C’était également l’occasion de montrer notre savoir-faire en matière d’impression numérique sur textile, une technique qui m’a toujours passionné et que j’utilise et développe depuis 2008. Ce que nous avons créé ensemble est vraiment exceptionnel car quand je suis rentré chez moi après notre première rencontre dans le studio de Thomas Ruff à Düsseldorf en octobre 2013, j’avais déjà choisi les sept photographies que je voulais utiliser dans ma collection avant de réaliser que je n’avais pas le matériel nécessaire pour les impressions numériques sur textiles. J’ai donc développé de nouveaux tissus comme la soie imperméable des anoraks avec un effet 3D, comme la série ma.r.s de Ruff, qui peut résister à de très fortes pluies. Si l’on utilise des lunettes 3D, disponibles dans le musée, on peut également voir l’impression en 3D sur le vêtement.
Il a été porté par la légende du reggae Lee « Scratch » Perry sur la couverture d’Arena Homme +. C’était la première fois qu’un de mes designs figurait sur la couverture d’un magazine de mode pour hommes. Cette collaboration avec Thomas Ruff est vraiment une de mes préférées.”
Akris célèbre ses 100 ans avec deux défilés de mode à Paris
Rien ne prédestinait Alice Kriemler-Schoch à fonder une maison de mode, désormais centenaire, parmi les plus réputées au monde. C’est en 1922 qu’elle débute son activité, dans son atelier de Saint-Gall en Suisse qui compte à l’époque une unique machine à coudre, confectionnant des tabliers en coton et broderies fabriqués localement, avant de rapidement habiller les femmes les plus élégantes de la région.
Le dimanche 2 octobre 2022, sur le parvis de la fontaine du Palais de Tokyo, Albert Kriemler, petit-fils de la fondatrice et directeur artistique depuis 1979, célébrait ainsi les 100 ans d’Akris – un acronyme datant de 1960 composé des premières lettres et syllabes d’Alice Kriemler-Schoch – avec un défilé-évènement de soixante-quatorze silhouettes en hommage à l’héritage de cette marque de mode familiale.
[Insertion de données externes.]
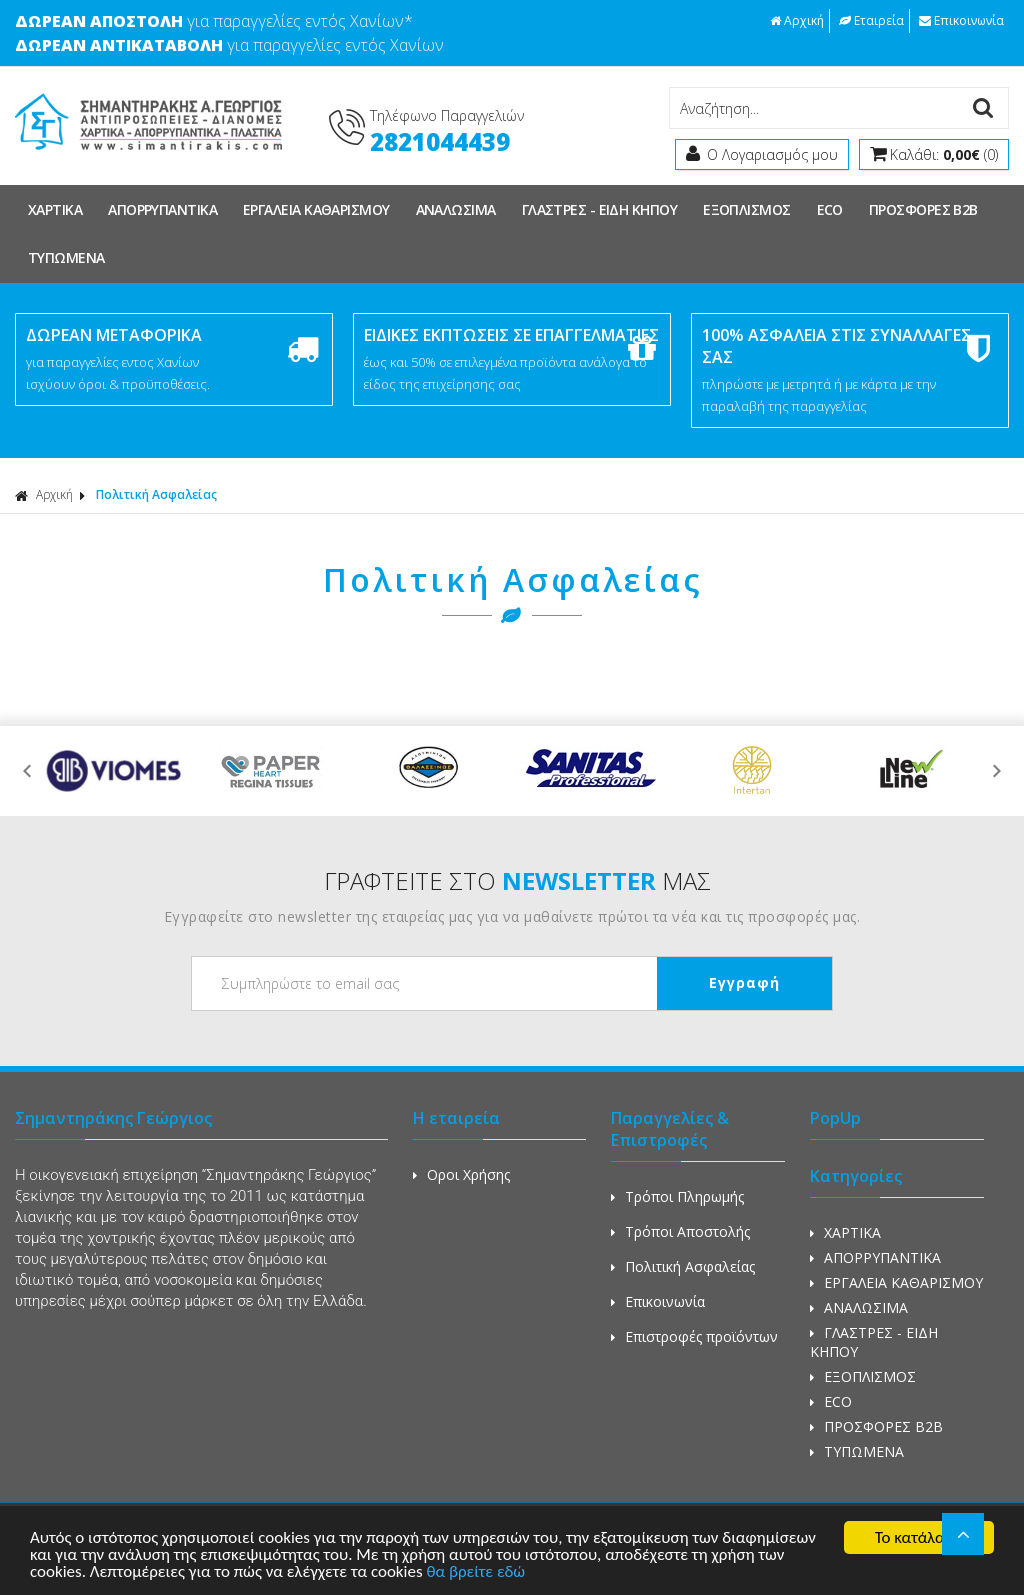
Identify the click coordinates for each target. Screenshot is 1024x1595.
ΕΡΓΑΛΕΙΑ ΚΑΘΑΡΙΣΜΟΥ (316, 209)
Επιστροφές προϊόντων (694, 1336)
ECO (830, 209)
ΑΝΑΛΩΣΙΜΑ (456, 209)
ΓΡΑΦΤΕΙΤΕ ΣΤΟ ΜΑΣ (517, 880)
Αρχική (797, 20)
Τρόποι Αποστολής (680, 1231)
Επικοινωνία (961, 20)
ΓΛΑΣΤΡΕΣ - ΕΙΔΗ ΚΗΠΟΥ (599, 209)
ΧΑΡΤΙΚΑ (55, 209)
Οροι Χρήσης (461, 1174)
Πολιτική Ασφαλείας (156, 494)
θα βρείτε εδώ (475, 1572)
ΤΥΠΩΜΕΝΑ (66, 257)
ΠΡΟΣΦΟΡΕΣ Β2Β (923, 209)
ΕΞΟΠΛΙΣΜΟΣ (747, 209)
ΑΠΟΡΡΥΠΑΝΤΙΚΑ (162, 209)
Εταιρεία (871, 20)
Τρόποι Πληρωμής (677, 1196)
Parmi elles, neuf rééditions d’archives Akris datant de 1978 à 1994, qui exaltent autant la modernité et l’intemporalité de cette maison de mode, la seule d’origine suisse à défiler à Paris. Par exemple, en ouverture du show l’incontournable manteau Alpha en cachemire double-face, imaginé en 1978 par Max Kriemler (le père d’Albert) et dont l’élégance n’a d’égale que la finesse de sa conception. Plus tard dans la collection, on retrouve évidemment le motif cœur, développé en 1989 avec l’imprimeur textile italien Gianpaolo Ghioldi, et bien sûr l’emblématique guipure de Saint-Gall, qui accueille encore aujourd’hui le siège social d’Akris.
Le 5 mars 2023, Albert Kriemler poursuit les festivités avec le défilé Akris automne-hiver 2023 -2024 en hommage aux années 70, organisé au Centquatre, un haut-lieu culturel parisien. Une collection qui revient sur cette décennie charnière, au cours de laquelle, la maison suisse a cessé de confectionner ses fameux tabliers pour développer son savoir-faire en matière de tailoring.